杭州-在中国,一年四季总是惹人爱的。其山山水水的灵秀固然是原因所在,而更深一层的原因则是:她曾有幸接纳过中国文坛上炫目至极的一颗巨星。

 

史记苏轼(东坡先生),曾两次供职于杭州,历时六载有余。人文与山水极至完美的结合,形成了文化史上的一抹耀眼亮色。

 

西湖——是这座古城与这位大诗人交相融入的一根纽带。
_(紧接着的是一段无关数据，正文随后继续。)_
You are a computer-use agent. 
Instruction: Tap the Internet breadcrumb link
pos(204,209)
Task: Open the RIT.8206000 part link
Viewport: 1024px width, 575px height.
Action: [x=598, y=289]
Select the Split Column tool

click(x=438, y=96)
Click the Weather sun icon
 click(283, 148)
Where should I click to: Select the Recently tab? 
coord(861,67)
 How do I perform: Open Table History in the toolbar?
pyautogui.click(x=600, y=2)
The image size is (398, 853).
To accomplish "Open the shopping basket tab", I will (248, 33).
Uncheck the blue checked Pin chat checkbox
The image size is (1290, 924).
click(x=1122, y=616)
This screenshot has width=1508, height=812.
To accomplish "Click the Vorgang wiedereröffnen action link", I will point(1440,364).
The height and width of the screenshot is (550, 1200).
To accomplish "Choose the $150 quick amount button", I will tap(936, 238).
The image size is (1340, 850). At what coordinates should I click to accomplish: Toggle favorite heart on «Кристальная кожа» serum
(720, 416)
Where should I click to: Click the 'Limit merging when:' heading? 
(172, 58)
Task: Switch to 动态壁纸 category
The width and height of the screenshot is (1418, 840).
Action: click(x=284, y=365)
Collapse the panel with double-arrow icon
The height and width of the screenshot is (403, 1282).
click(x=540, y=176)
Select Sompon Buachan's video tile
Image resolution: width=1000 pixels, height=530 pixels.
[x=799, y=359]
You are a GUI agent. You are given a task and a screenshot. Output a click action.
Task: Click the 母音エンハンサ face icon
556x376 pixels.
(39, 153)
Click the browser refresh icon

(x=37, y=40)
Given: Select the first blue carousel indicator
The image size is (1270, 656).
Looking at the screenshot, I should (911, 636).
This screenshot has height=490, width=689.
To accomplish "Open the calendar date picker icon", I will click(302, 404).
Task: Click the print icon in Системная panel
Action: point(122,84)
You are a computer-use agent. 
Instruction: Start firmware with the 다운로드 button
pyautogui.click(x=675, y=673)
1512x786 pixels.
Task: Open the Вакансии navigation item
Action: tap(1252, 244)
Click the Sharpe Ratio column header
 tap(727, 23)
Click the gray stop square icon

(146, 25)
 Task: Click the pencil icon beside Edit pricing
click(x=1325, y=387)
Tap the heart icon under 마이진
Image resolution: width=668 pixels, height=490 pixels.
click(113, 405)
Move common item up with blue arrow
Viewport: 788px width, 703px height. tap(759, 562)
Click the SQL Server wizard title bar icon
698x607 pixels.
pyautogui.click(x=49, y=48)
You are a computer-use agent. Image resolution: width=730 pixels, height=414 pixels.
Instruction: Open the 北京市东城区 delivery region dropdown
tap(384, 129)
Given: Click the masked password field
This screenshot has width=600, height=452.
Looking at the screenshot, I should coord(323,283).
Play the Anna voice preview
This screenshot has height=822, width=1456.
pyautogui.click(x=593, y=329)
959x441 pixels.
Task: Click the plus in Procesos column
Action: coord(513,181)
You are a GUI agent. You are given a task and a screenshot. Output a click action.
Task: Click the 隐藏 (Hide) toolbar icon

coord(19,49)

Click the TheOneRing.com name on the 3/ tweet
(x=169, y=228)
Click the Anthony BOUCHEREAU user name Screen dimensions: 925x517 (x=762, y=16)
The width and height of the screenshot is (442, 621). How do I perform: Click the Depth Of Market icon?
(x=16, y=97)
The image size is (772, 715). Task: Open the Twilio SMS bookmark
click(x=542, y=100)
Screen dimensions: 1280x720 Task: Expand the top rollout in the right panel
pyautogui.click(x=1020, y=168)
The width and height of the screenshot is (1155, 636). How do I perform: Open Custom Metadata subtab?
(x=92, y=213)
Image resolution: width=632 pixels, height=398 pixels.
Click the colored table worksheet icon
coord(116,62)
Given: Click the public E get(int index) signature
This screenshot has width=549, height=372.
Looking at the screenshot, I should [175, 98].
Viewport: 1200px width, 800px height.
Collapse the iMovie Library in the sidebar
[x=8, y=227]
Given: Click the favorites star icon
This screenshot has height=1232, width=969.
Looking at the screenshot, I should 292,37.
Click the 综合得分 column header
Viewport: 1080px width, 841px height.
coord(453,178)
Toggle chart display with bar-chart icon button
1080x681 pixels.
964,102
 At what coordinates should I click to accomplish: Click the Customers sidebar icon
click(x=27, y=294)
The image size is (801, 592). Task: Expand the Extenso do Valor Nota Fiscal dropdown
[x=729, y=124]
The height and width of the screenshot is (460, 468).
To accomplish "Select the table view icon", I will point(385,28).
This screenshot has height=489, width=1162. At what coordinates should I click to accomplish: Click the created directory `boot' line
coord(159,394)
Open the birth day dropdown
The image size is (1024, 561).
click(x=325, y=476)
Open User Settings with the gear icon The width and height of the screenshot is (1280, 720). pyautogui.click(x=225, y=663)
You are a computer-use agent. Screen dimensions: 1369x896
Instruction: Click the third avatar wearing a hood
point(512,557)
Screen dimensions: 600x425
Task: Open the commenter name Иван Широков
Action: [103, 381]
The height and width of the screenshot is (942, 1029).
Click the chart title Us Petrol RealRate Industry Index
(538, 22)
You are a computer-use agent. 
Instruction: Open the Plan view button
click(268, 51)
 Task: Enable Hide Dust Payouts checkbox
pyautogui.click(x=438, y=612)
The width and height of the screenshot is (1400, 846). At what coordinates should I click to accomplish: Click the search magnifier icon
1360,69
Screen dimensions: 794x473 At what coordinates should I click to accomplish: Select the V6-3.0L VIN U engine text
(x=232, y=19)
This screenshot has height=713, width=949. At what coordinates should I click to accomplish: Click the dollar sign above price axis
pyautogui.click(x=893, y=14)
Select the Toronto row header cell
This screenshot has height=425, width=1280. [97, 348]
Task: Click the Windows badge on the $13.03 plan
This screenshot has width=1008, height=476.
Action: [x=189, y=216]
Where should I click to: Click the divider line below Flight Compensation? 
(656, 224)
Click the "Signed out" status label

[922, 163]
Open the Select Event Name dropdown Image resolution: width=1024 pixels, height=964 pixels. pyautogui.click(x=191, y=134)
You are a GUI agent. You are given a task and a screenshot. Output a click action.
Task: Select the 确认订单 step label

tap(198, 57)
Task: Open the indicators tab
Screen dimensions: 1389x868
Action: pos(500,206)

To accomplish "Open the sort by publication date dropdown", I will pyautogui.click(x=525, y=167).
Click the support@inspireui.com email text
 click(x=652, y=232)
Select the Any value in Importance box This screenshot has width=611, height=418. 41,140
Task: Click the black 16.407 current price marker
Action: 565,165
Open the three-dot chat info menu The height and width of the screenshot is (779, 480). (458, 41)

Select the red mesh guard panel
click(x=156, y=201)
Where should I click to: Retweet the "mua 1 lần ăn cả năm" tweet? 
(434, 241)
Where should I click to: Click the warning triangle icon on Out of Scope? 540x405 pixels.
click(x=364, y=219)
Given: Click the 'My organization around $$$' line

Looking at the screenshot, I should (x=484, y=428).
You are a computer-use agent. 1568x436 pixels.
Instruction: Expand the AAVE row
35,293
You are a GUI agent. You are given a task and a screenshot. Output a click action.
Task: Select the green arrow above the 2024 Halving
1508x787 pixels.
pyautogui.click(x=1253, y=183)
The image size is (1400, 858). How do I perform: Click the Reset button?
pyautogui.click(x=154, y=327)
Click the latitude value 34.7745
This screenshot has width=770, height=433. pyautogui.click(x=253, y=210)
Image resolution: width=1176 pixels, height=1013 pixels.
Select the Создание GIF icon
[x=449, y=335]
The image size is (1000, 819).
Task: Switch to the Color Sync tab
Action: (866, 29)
他在曲折多变的仕途中,造访并停驻在这这钟灵水秀地,他曾从容不迫的领略山水,笔触清淡的描绘过西湖且比西子的“淡妆浓抹总相宜”,也纵意过政客的倔强,将一身抱负却与湖光说。

 

所以,很多时候,我都窃以为,倘若泛舟西湖,必是要下点雨才好,要将禁不住雀跃的心情湿润湿润、再湿润,才能循着那位大诗人蹒跚而坚定的脚步,细细领略这山水间隐蕴的诸多深意。

 

苏轼于1071年首次任职于杭。其时,他还只是一个初入仕途的小卒,未曾深谙官场凶险,而官职也仅为一通判而已。杭州微笑着,注视着这位才华横溢的诗人,向他款款展示着她的魅力。杨柳依依,他泛舟于西湖,品茶于虎跑,诗人甚至有点呆了,诧异了,接着便是狂喜。飞来峰,灵隐寺,他与老僧长谈,直到“落月沉玉环”,诗人甚至乐不思蜀了。“未成小隐聊中隐,可得长闲胜暂闲。我本无家更安在?故乡无此好湖山。”此句,一语道破视杭为故乡之意。四年期满,他恋恋不舍地走了,却在杭州的各个角落里散落了遍地锦绣诗篇。

 

然而,时代赋予他的又绝不单纯的只是一层生命,他是诗人,也要是政客。后者的身份绝不允许他只是徘徊在山水之间,吟几句空灵、优雅的诗词;而前者的身份又必然决定了他为政的迂讷,导致了他政治生命的沉浮不定。在这双重身份的矛盾交锋中,历史才在偶然与必然间丰腴了他。于是,1089年,经历了牢狱之灾、流放之苦后的苏轼,又以太守的身份重回到了杭州。

 

沉重的政治命运,已让他老成持重了许多。他开始以务实的眼光打量这个似与他前世缘定的“故友”了。他给全城建了清洁供水系统,建了医院,重修了西湖,疏浚了盐道,稳定了谷价……他开始逐渐施展出一个文人政客所包含的全部能量,也在杭州的山水之间永远地融入了他文字中所包蕴的人性遒劲与豪爽。于是,杭州与苏轼,就此紧密相连,无论过去与未来。

 

可惜的是,他毕竟只是朝廷手中的一枚棋子,命运的一半从不握在自己的手里。一纸调令,苏轼不得不再次恋恋不舍地离开杭州。他离开了,紧随其后的饥荒让杭州百姓遭遇尸骨遍野,此时的他,却又因为被诬陷夸大灾情而又遭弹劾,自此,他的政治生涯开始急转直下,直至抑郁而终。

 

庆幸的是,历史的公允曲直从来都是由百姓言说,在他被捕入狱后,杭州百姓公开为其做了道场,为他祈祷,也为他祝福。那时的人们或许还不知道,东坡俨然已是一块丰富而深邃的文字界碑,傲立于中国文化最为繁盛的唐宋文化史中。而曾经沾湿了他的笔,触动了他的魂,从而熠熠生辉的那片湖光山色、亭台楼榭,在今世今人的细雨迷离的踏访中,仍绰约可见一代文豪身上所承袭的清翠之风,可人之气。